28 febbraio 2020
Aggiornato 01:00
Calciomercato

Saponara, Niang, Torres: nuova vita lontano dal Milan

Incredibile cambio di marcia dei calciatori che hanno lasciato Milanello a gennaio. Appena arrivati nelle loro nuove squadre Fernando Torres all’Atletico Madrid, Niang al Genoa E Saponara all’Empoli hanno cominciato a dare spettacolo, Quest’ultimo intanto, ceduto in prestito con diritto di riscatto, preoccupa Galliani.

MILANO - Domenica pomeriggio, mentre Saponara decomponeva letteralmente il malcapitato Sassuolo, mettendo a referto una splendida doppietta condita anche da un assist, a tutti i tifosi rossoneri sarà venuto una specie di coccolone. Non solo Niang, rinato dal giorno del suo arrivo sotto la Lanterna, ora anche Saponara tornato a dare spettacolo sui campi di calcio appena lasciato Milanello.
Se ci aggiungete pure il gol del vantaggio segnato sabato pomeriggio da Fernando Torres nella vittoria del suo Atletico Madrid contro il Gefate, il quadretto dell’angoscioso weekend rossonero può considerarsi completo.

COLPA DI INZAGHI O DEI CALCIATORI SENZA PERSONALITÀ? - Così in molti hanno iniziato a domandarsi cosa si respiri nell’aria di Milanello per far rendere così poco e male i calciatori in forza al Milan. Se oltre a Niang, Saponara e Torres, che una volta lasciato il club di via Aldo Rossi sono tornati a vivere, ci mettiamo anche tutti quelli che hanno fatto il percorso inverso e si sono irrimediabilmente persi (Destro, Cerci, Antonelli, Alex, solo per citarne alcuni), allora si che la questione si fa delicata.
E allora oggi, così come con la domanda di tutte le domande «è nato prima l’uomo o la gallina?», ci si interroga su un rompicapo altrettanto inesplicabile: é il pessimo Milan di Filippo Inzaghi che sta facendo rendere al di sotto delle loro potenzialità i calciatori rossoneri oppure è lo scarso rendimento dei milanisti all’origine dei risultati scadenti del club di via Aldo Rossi?

IL MILAN PIÙ BRUTTO DELL’ERA BERLUSCONI - Domanda alla quale difficilmente troveremo una risposta, anche se la dirigenza rossonera sembra aver trovato qualche indizio. La scelta di non confermare Pippo Inzaghi sulla panchina rossonera per la prossima stagione è piuttosto indicativa sul capro espiatorio individuato ad Arcore.

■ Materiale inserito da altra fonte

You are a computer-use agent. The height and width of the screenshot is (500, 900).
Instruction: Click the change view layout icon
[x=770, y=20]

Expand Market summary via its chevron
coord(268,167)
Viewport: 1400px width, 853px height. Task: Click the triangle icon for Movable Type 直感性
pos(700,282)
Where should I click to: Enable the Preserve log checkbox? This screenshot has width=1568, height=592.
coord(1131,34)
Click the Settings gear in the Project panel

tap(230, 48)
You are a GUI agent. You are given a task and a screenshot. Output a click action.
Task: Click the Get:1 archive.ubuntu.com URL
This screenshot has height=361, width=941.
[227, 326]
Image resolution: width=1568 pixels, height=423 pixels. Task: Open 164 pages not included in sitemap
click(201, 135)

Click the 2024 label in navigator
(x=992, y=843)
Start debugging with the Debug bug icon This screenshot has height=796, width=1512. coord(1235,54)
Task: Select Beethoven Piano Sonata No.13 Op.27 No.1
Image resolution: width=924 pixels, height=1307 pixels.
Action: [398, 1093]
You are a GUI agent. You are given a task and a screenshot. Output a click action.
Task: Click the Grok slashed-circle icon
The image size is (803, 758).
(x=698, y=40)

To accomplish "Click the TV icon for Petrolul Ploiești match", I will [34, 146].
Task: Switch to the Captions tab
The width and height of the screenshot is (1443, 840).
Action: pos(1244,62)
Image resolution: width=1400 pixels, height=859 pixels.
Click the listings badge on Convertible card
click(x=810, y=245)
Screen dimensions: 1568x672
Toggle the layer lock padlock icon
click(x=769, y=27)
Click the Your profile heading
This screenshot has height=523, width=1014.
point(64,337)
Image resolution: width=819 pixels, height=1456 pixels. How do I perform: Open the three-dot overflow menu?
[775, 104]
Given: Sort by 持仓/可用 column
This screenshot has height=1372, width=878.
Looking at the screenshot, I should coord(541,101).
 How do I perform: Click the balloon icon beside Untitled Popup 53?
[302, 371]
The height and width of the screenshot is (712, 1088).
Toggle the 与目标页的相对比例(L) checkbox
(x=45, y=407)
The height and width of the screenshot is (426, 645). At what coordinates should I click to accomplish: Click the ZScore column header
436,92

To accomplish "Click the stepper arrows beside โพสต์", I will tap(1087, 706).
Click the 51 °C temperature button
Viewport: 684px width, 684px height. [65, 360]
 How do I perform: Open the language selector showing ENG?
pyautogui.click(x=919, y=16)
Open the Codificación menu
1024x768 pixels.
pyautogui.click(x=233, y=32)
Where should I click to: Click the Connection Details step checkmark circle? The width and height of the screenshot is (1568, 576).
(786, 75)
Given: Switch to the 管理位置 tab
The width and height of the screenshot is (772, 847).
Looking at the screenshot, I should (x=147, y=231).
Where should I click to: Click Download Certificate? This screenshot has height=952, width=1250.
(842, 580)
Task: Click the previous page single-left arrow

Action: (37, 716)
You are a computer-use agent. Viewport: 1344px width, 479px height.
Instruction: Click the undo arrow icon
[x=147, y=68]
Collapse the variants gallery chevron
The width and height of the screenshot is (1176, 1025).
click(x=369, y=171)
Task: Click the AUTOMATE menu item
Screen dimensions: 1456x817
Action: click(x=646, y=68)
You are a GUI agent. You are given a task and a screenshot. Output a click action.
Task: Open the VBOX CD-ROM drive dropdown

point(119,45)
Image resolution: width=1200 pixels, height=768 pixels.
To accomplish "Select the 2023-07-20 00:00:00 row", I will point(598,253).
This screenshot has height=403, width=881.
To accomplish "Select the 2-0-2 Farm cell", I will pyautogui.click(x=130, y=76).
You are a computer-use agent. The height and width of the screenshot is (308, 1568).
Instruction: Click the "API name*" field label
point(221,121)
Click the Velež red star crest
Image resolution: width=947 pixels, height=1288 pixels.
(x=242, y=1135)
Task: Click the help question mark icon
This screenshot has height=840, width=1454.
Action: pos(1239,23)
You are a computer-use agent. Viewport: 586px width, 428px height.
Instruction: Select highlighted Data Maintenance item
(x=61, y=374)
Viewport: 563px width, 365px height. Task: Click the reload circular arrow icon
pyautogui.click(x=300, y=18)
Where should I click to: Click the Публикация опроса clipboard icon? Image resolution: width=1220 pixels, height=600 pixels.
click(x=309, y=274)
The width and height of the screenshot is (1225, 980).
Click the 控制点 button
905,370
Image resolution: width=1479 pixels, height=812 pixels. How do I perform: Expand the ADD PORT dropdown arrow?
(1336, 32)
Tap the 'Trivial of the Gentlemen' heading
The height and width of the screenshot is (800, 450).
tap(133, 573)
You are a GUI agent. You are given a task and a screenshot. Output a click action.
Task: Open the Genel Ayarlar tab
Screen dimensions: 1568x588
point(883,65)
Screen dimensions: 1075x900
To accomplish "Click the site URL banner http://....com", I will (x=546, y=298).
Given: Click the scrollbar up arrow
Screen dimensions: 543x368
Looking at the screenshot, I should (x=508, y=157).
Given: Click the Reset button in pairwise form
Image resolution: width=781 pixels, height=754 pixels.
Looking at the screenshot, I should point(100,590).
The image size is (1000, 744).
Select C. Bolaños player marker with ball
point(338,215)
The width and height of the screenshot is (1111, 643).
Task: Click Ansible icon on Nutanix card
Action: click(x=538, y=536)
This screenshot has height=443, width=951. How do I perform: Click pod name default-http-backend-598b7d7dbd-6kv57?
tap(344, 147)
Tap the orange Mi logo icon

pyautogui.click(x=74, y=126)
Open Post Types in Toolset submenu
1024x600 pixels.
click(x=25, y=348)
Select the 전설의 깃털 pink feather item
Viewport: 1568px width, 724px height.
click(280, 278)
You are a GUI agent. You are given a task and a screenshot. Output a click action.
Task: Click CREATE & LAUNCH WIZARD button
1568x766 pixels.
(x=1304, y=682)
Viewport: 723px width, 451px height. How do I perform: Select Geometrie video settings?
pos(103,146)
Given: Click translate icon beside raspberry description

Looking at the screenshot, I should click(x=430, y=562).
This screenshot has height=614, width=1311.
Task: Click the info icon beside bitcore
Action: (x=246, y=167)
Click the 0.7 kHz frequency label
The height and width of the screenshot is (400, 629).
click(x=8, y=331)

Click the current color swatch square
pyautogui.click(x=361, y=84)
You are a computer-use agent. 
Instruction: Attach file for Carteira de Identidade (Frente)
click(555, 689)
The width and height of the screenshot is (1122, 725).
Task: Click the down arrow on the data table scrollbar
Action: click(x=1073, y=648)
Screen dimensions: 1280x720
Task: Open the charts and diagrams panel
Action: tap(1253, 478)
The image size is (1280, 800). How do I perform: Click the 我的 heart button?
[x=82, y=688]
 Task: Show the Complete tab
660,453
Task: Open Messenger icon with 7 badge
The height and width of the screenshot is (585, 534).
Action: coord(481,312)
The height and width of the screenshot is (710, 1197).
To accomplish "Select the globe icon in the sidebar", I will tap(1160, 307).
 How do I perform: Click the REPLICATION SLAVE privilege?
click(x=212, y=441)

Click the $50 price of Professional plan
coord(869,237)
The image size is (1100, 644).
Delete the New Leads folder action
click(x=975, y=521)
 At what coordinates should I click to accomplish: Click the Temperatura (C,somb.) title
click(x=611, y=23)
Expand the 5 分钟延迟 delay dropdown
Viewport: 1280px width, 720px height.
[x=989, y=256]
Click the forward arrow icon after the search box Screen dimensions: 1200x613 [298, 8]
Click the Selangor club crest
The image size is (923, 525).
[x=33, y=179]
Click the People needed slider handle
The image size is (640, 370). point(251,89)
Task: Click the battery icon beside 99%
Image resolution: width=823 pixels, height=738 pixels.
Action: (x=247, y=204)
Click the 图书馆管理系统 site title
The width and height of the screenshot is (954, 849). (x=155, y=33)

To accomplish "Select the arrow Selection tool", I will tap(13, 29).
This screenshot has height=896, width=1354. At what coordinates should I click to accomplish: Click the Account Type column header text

Non che i dirigenti dell’ex club più titolato al mondo o anche i singoli calciatori possano ritenersi immuni da colpe, ma se quello di cui stiamo parlando è il Milan più brutto e scadente dell’intera era Berlusconi, non è possibile salvare il tecnico.

EMPOLI, RISCATTO SAPONARA A 4 MILIONI - Adesso però a preoccupare Galliani è un altro aspetto piuttosto delicato. Perché se è vero che Niang è stato parcheggiato a Genova, in casa del Grifone, con la formula del prestito secco e quindi a fine stagione, in ogni caso tornerà alla base, la situazione di Riccardo Saponara è più complessa. Il fantasista forlivese infatti è stato ceduto all’Empoli in prestito con diritto di riscatto a favore della società toscana fissato a 4 milioni di euro. Al di là di quelle che saranno le decisioni del club toscano, a leggere certe cifre appare evidente che la dirigenza rossonera non abbia creduto a sufficienza nel ragazzo, tanto da lasciarlo andar via con un riscatto così basso. È indubbio che l’ex talento dell’Under 21 abbia alcune colpe, almeno in termini di personalità, mai dimostrata con la maglia del Milan, ma è altrettanto vero che il ragazzo avrebbe meritato un pizzico di considerazione in più perché il rischio, se l’Empoli dovesse far valere la sua opzione di riscatto, è che il Milan possa perdere Saponara e doversi pentire di un’operazione così poco lungimirante. Ma in effetti sarebbe solo l’ultima di una sfilza lunga un chilometro.